Return every line of the following material word for word, but omit the pictures.

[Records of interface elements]
--- START ---

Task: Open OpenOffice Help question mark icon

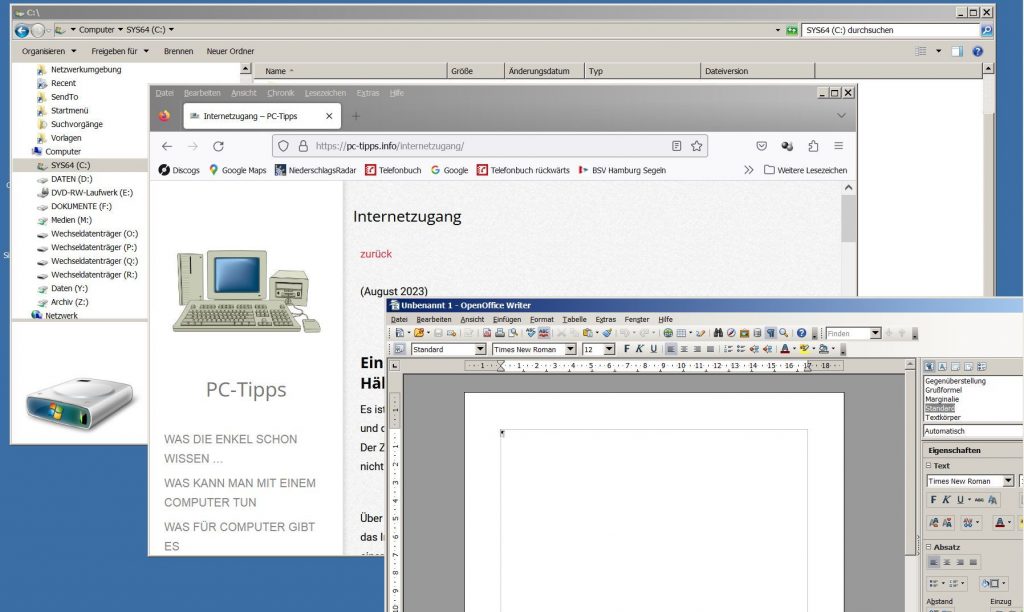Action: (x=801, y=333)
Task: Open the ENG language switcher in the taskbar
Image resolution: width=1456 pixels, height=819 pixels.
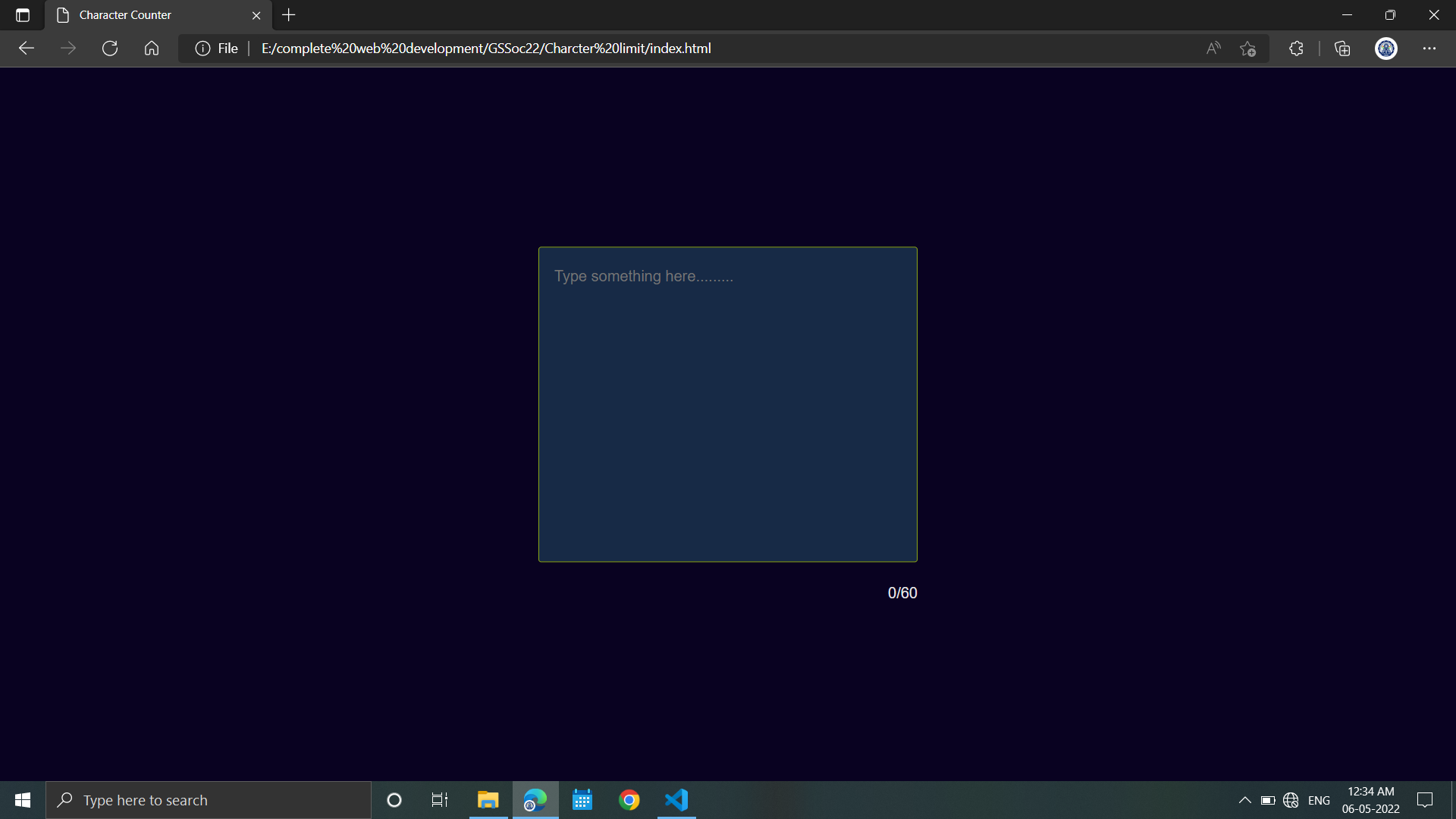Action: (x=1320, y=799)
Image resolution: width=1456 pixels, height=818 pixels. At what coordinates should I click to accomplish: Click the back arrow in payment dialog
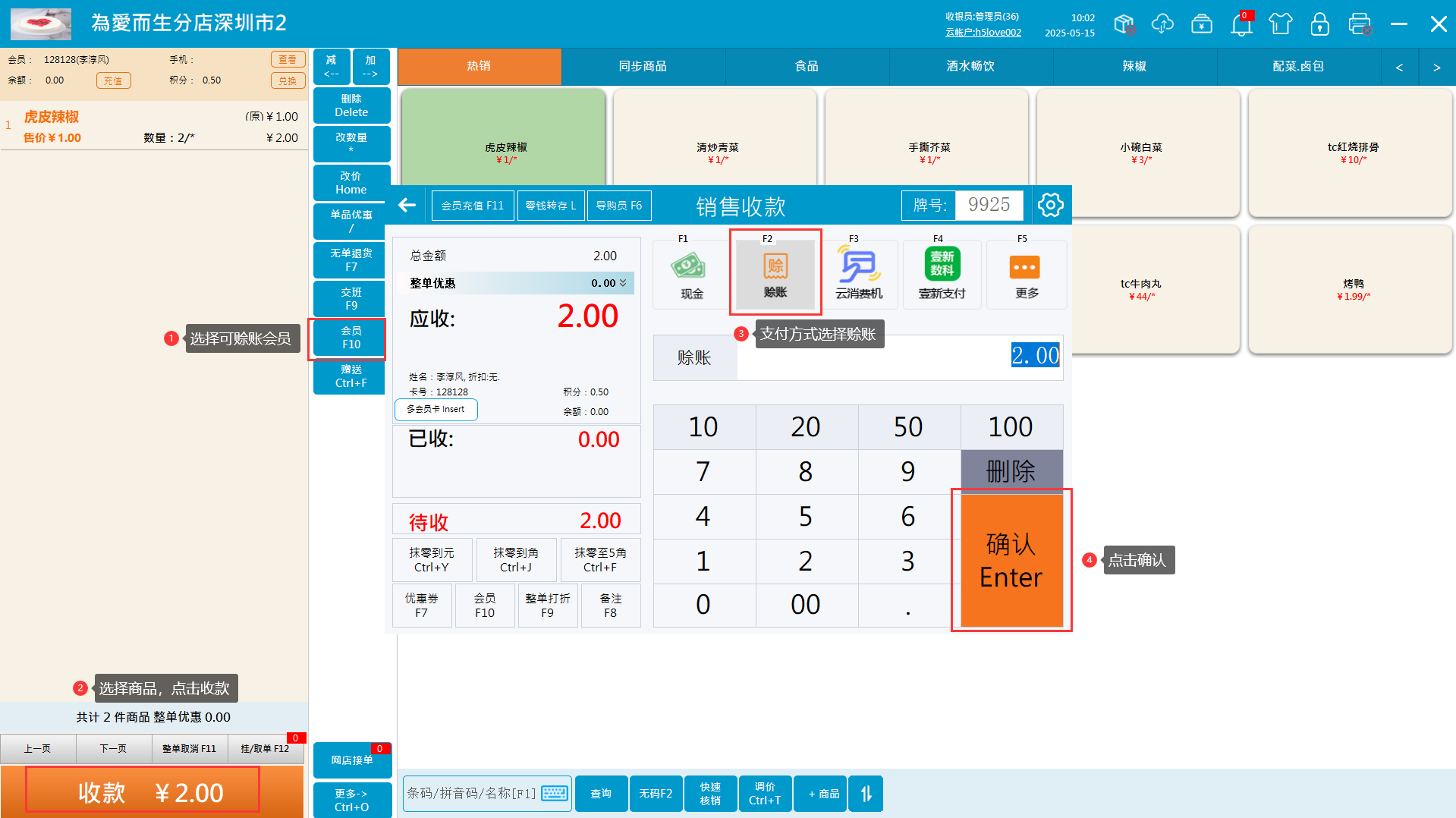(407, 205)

--- END ---

» RESPONSE:
Task: Open OpenOffice Help question mark icon

Action: (x=801, y=333)
Task: Open the ENG language switcher in the taskbar
Image resolution: width=1456 pixels, height=819 pixels.
Action: (x=1320, y=799)
Image resolution: width=1456 pixels, height=818 pixels. At what coordinates should I click to accomplish: Click the back arrow in payment dialog
(407, 205)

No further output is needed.